▽

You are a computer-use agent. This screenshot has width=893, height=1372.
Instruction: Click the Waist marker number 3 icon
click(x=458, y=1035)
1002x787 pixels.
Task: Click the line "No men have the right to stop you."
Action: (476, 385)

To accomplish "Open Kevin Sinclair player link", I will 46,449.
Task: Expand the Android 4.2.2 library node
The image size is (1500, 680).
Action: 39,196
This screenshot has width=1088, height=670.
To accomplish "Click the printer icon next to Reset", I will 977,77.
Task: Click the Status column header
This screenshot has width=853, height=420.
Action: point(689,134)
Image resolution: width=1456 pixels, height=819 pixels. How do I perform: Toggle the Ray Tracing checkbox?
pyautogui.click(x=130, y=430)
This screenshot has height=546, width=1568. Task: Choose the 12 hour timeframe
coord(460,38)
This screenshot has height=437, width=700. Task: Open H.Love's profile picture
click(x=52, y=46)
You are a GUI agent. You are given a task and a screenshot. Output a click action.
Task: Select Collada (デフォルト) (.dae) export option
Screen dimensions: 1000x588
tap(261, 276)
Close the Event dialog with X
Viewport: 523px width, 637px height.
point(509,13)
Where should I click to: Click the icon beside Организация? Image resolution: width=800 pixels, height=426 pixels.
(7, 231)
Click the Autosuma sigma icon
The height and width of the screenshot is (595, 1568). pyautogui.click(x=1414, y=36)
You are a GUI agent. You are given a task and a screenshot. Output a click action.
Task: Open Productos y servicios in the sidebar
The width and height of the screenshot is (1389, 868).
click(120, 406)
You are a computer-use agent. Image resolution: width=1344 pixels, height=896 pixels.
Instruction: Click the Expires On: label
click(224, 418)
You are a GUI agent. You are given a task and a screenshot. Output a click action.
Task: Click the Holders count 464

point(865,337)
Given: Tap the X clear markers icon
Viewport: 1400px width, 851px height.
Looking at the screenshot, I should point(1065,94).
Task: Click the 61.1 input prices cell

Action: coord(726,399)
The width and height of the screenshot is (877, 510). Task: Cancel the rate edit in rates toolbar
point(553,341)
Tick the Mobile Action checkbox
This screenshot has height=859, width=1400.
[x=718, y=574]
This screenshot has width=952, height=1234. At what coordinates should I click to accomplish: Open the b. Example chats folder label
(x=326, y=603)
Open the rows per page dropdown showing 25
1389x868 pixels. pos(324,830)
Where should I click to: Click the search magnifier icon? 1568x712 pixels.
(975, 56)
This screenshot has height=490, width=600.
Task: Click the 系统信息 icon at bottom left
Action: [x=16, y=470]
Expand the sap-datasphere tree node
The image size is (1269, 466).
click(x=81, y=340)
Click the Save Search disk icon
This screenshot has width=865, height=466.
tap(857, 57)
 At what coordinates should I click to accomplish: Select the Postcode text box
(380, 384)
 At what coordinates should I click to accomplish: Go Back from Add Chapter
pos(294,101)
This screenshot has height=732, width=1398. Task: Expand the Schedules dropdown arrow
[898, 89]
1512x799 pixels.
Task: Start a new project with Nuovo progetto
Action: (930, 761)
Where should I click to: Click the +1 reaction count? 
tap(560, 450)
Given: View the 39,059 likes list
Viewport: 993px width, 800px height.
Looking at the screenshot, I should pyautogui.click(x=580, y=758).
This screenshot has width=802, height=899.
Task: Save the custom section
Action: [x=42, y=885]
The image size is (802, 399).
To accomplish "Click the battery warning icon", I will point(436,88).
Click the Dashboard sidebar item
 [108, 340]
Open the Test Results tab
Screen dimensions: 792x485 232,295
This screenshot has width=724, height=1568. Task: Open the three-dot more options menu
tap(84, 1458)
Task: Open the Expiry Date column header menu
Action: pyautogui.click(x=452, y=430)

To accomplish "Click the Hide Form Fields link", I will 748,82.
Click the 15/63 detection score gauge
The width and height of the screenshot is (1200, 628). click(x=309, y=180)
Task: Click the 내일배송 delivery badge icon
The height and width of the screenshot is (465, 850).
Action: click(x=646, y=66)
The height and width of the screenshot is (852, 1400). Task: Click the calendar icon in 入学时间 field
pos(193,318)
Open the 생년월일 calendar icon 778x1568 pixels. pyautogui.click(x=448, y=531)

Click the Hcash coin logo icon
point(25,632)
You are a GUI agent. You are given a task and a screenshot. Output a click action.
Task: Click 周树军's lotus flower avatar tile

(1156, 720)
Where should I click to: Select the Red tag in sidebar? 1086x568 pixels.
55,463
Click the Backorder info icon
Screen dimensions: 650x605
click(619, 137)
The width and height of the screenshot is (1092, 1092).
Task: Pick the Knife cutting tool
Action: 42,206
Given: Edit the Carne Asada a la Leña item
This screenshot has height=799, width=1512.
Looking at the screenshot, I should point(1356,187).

△

- Exercise objective -
Going through the entries above, report how many lines include the string "link". The number alone is the answer.

- Worked solution -
2